Was vor einigen Jahren lediglich ein paar versprengte Kinder und ihre vier Schritte dahinter laufenden Eltern gewagt haben, ist inzwischen bei mehreren Reservebeuteln und ganz großen Schalen voller Süßigkeiten angekommen. „Süßes oder Saures“, gerne mehrstimmig, und schon rappelt’s wieder in den Beute-Behältnissen. Was früher an Kritik geäußert wurde, wie zum Beispiel die weitere Amerikanisierung unserer Kultur oder die Propagierung satanischer Gepflogenheiten, ist inzwischen einer vorzugsweise harmlosen Spaßveranstaltung gewichen, die viel mehr mit Karneval als strammen Jump Scares gemeinsam hat.

Allerheiligen, der olle Jack und das Martinssingen

Was aktuell bei uns als Halloween läuft, ist tatsächlich vor allem eine Kopie amerikanischer Festivitäten, doch der eigentliche Ursprung liegt in Irland, wo am 31. Oktober das Fest der Toten, Samhain, gefeiert wurde und wird. Der Name „Halloween“ ist dabei eine Verkürzung von „All Hallows‘ Eve“ und besagt nichts anderes als der „Abend vor Allerheiligen“. Bevor es wieder still und christlich wird, bricht noch einmal heidnischer Budenzauber seinen Bann. Der Todesfürst regiert, Geister suchen sich neue Wirtskörper und die süßen Gaben und Verkleidungen dienen vor allem dazu, die jenseitigen Gesellen sowohl zu besänftigen als auch in die Irre zu führen.

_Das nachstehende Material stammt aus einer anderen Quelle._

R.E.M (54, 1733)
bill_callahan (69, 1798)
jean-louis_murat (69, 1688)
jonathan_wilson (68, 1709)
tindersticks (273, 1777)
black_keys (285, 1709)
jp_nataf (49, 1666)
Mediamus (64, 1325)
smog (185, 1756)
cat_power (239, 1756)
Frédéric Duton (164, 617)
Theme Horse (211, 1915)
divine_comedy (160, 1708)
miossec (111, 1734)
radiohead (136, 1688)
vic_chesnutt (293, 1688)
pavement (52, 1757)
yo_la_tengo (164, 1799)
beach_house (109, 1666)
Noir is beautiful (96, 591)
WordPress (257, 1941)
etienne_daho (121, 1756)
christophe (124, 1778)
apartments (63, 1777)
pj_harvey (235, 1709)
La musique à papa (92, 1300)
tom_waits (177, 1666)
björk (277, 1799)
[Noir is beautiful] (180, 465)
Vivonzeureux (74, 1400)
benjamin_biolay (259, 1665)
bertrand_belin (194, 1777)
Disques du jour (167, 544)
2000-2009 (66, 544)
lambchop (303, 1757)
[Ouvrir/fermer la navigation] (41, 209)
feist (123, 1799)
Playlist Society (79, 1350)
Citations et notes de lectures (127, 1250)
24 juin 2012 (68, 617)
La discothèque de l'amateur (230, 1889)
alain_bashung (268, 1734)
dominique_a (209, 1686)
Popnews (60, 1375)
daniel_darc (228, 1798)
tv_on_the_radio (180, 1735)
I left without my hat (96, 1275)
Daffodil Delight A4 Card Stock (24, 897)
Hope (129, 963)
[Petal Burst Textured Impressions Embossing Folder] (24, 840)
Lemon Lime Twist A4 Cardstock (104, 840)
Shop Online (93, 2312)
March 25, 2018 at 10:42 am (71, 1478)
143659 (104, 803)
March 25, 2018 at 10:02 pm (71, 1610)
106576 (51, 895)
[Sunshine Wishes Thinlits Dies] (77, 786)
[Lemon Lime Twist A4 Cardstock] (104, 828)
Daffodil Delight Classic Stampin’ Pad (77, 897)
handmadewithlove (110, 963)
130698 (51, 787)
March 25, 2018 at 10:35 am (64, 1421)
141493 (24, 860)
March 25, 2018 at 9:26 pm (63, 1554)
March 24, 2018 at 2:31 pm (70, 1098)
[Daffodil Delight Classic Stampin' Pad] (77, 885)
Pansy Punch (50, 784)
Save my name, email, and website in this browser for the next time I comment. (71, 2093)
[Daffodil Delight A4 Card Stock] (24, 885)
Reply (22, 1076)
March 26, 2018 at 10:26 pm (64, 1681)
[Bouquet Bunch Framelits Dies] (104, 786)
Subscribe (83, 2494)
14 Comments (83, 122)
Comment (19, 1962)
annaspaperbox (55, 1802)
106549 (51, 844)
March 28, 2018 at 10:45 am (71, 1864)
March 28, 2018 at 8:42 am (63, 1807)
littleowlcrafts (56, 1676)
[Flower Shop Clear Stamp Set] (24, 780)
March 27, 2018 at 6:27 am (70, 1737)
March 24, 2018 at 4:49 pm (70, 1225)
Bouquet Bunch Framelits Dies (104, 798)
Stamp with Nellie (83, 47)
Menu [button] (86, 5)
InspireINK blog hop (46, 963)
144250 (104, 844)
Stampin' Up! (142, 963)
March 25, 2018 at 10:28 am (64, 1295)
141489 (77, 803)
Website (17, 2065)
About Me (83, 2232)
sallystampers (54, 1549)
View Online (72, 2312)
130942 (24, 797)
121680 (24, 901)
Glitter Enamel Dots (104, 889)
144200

Je populärer Halloween bei uns wird, desto schwerer hat es das am 10. beziehungsweise 11. November stattfindende Martinssingen — eine eigentlich sehr ähnliche Veranstaltung, allerdings ohne Verkleidungen und Spaß. Sprich: ein deutscher Brauch. Mit frommen Gesängen. Was einfach einen Tick weniger spannend ist als ein schaurig illuminiertes Haus mit Plastikspinnen und Zuckerschock-Garantie. Und natürlich auch einem ausgeschnitzten Kürbis, dem sogenannten „Jack o‘ Lantern“, der sich als Wahrzeichen des Halloween-Fests etabliert hat und für einen seelenlosen Hufschmied zwischen Himmel und Hölle steht. Einzig eine mit einer glühenden Kohle aus dem Höllenfeuer erleuchtete Laterne weist ihm den Weg, den Rest seiner Pein hat er einem Pakt mit dem Teufel zuzuschreiben.

 

All Hallows‘ Horror Eve

Und Halloween und Filme? Ja, das ist auch ein Thema. Ein großes Thema, und zwar gleich von mehreren Seiten: Halloween als Inhalt von Filmen, Filmstarts an Halloween und filmbezogene „Dinge“ speziell an Halloween. Der kaum zu überhörende Startschuss für all diese Verbindungen erfolgte am 25. Oktober 1978, als Haddonfield zum ersten Mal von Michael Myers heimgesucht wurde. Halloween brachte vieles auf den Punkt, was man mit Halloween gemeinhin verbindet, und wurde unter anderem wegen der Kausalkette Horror — heißt Halloween — spielt an Halloween ein riesiger Hit. Dass der Film auch noch phänomenal gut ist, half sicherlich ebenfalls bei dem bis heute anhaltenden Klassikerstatus.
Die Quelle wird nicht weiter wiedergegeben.